Dataset items

___

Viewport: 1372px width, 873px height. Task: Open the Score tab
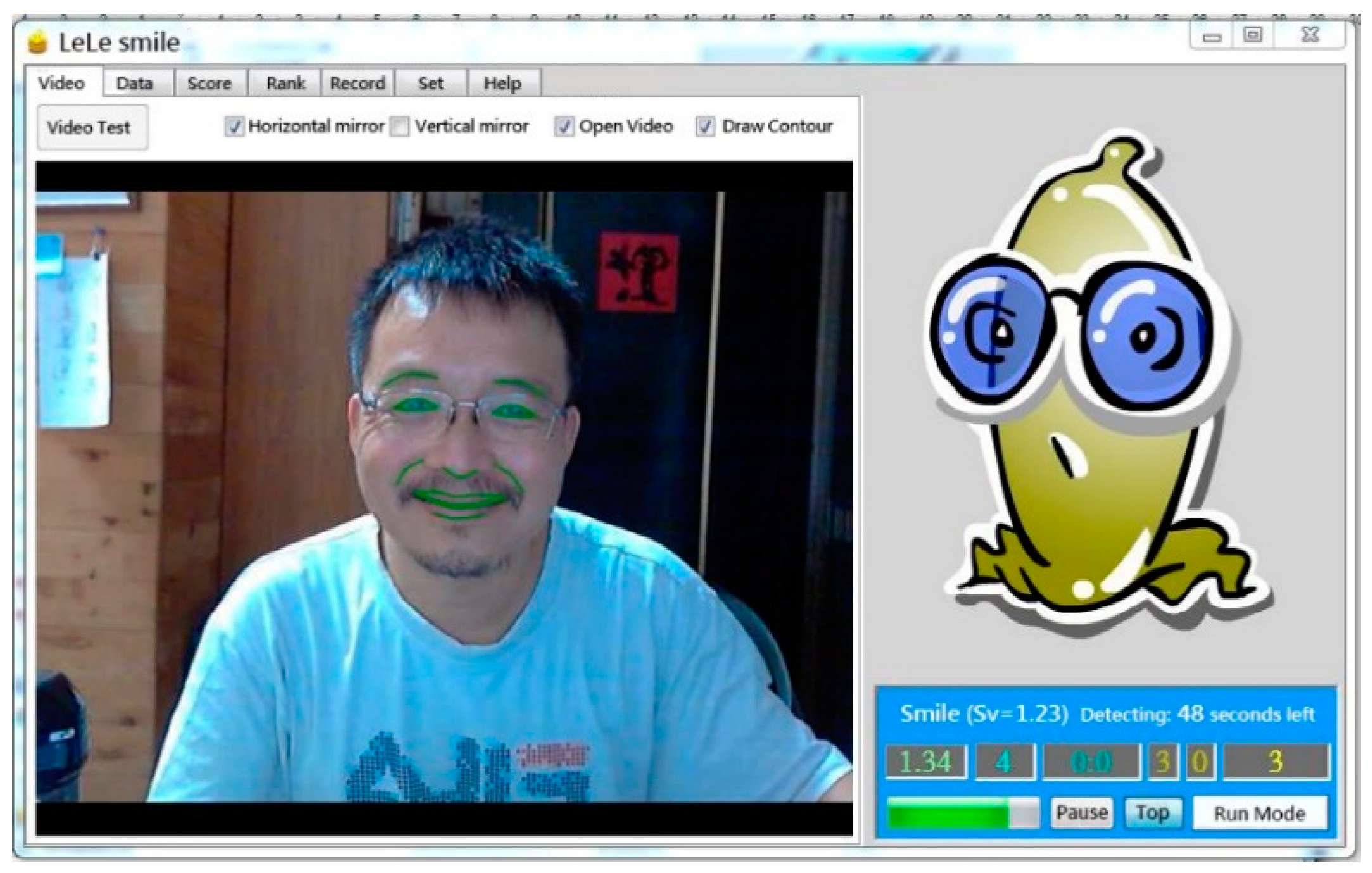pyautogui.click(x=209, y=83)
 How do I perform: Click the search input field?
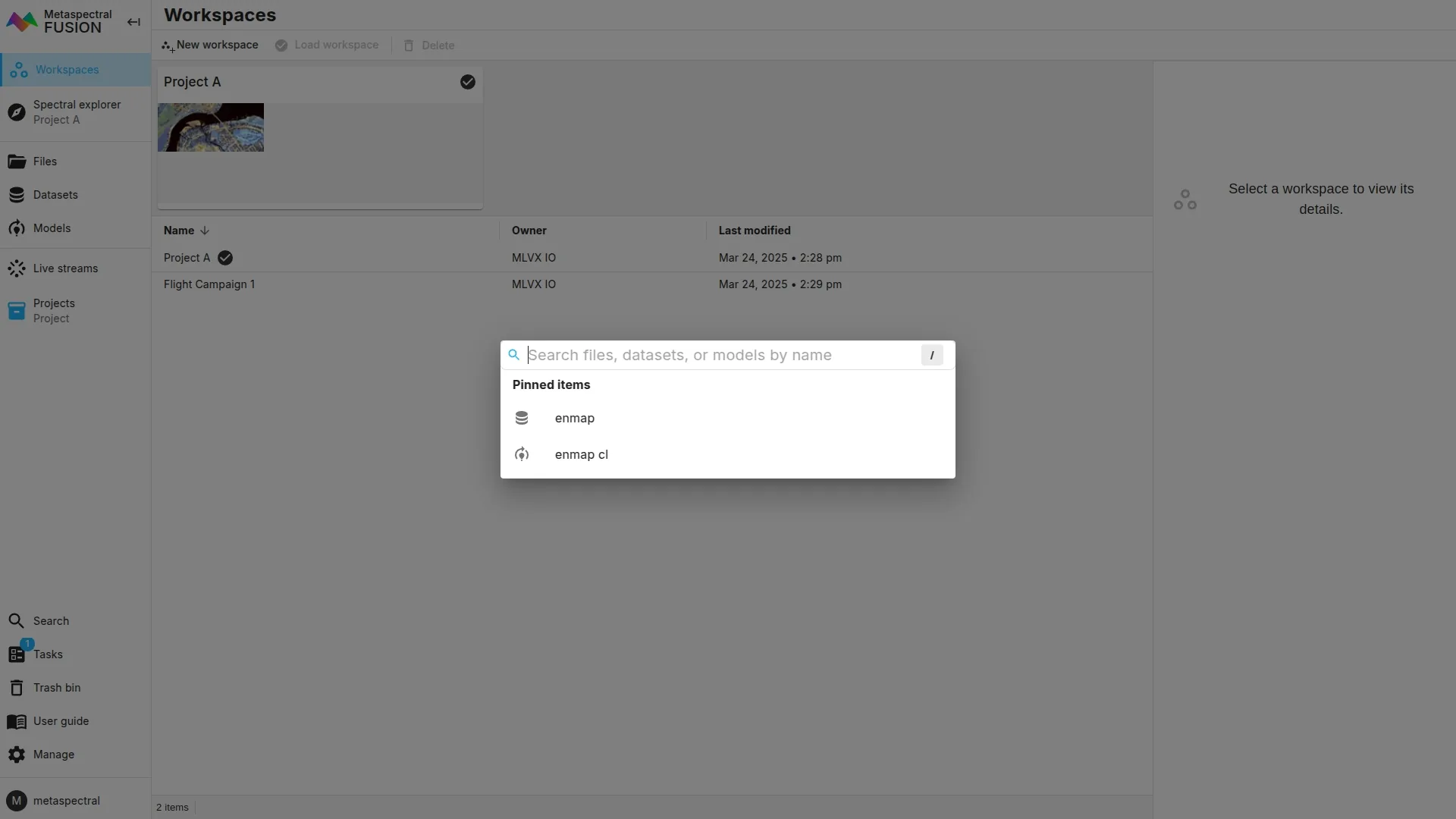point(720,355)
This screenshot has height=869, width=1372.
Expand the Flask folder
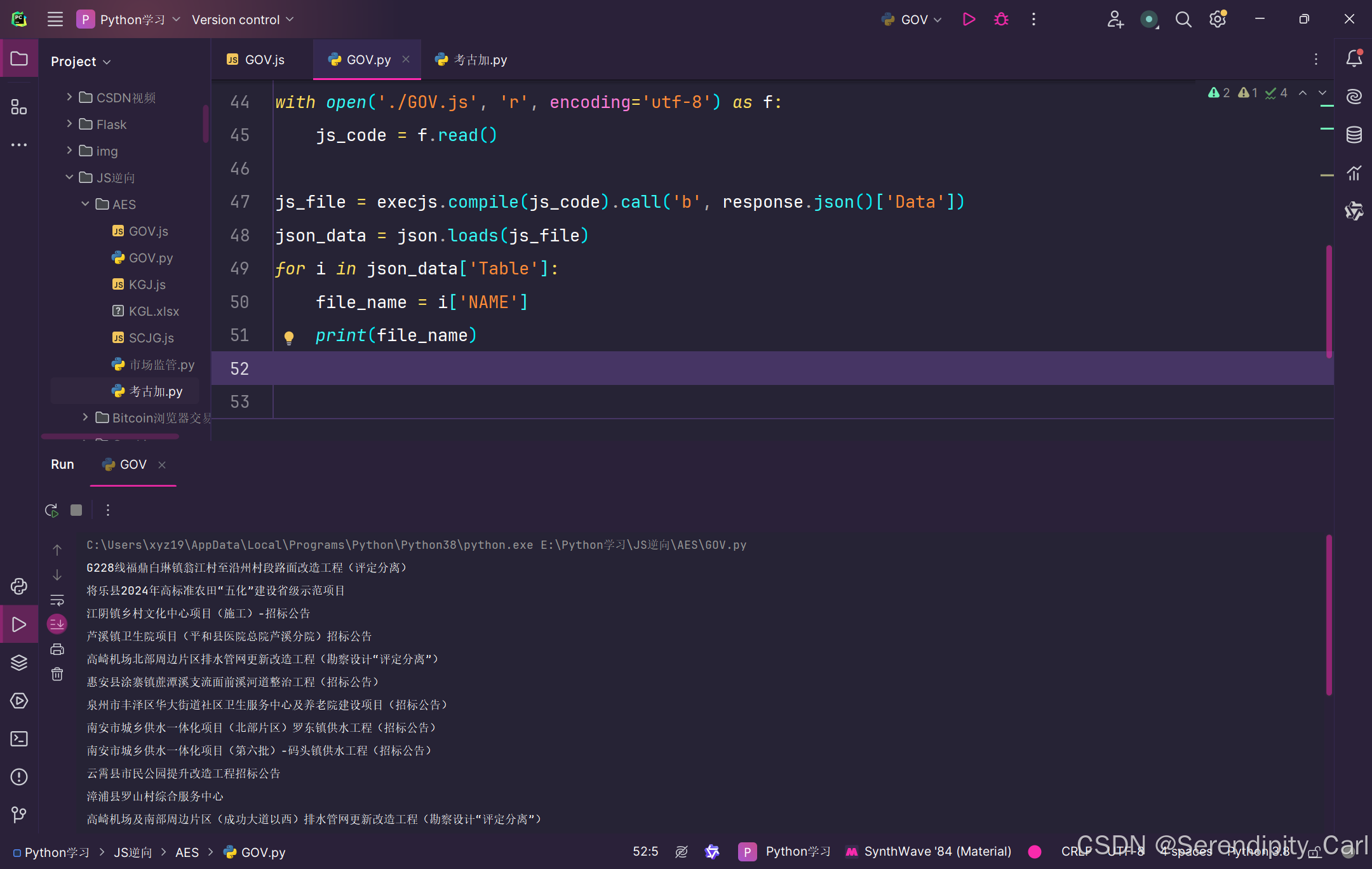tap(70, 124)
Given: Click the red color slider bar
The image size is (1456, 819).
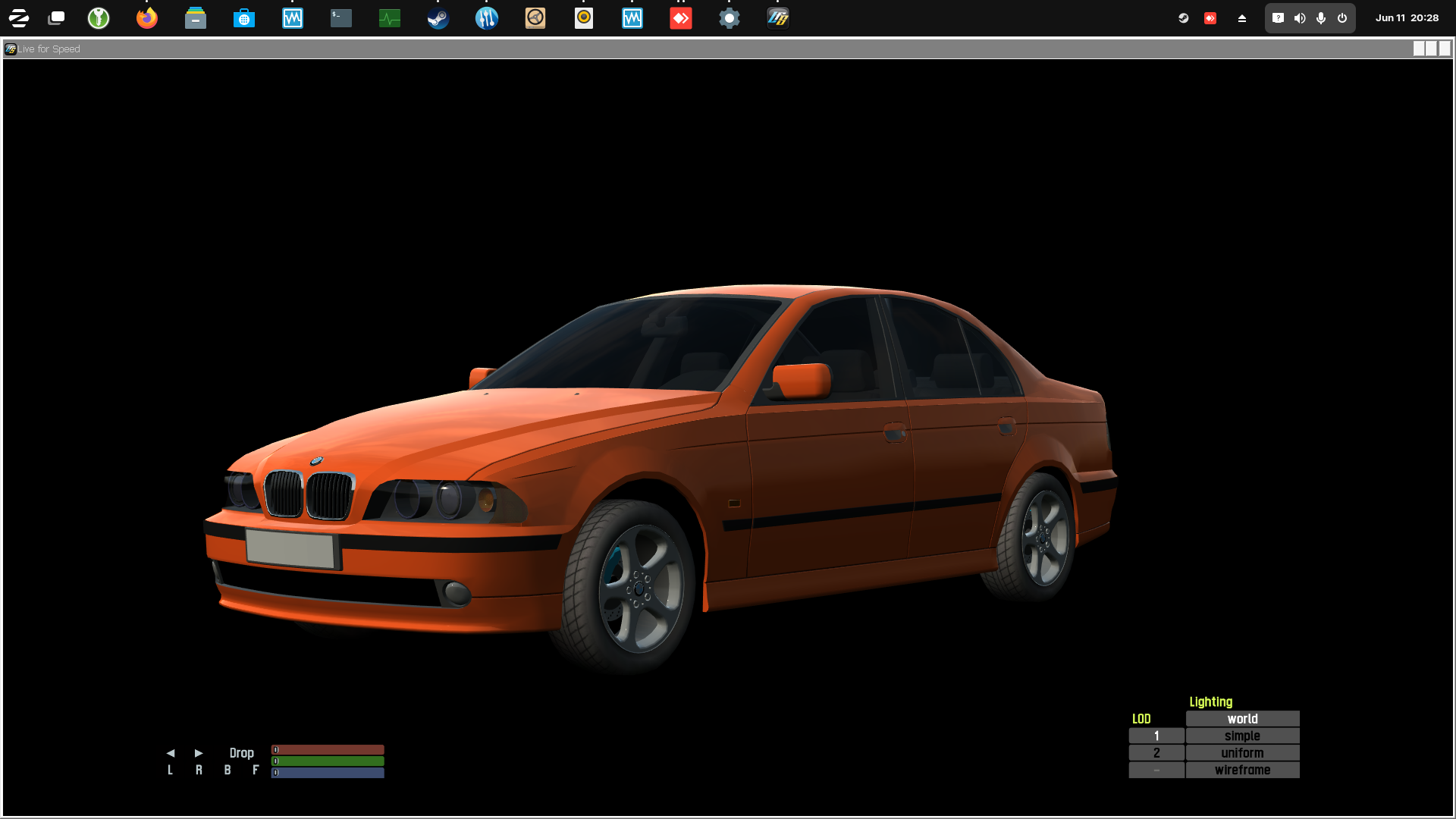Looking at the screenshot, I should click(x=328, y=750).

___

WHAT YOU SHOULD DO
Only the lines from the one containing "This screenshot has height=869, width=1372." through the final line of the records should be transcribed, exactly and with no pictures.

EXERCISE SOLUTION
This screenshot has height=869, width=1372.
Expand the Flask folder
tap(70, 124)
Given: Click the red color slider bar
The image size is (1456, 819).
Looking at the screenshot, I should click(x=328, y=750).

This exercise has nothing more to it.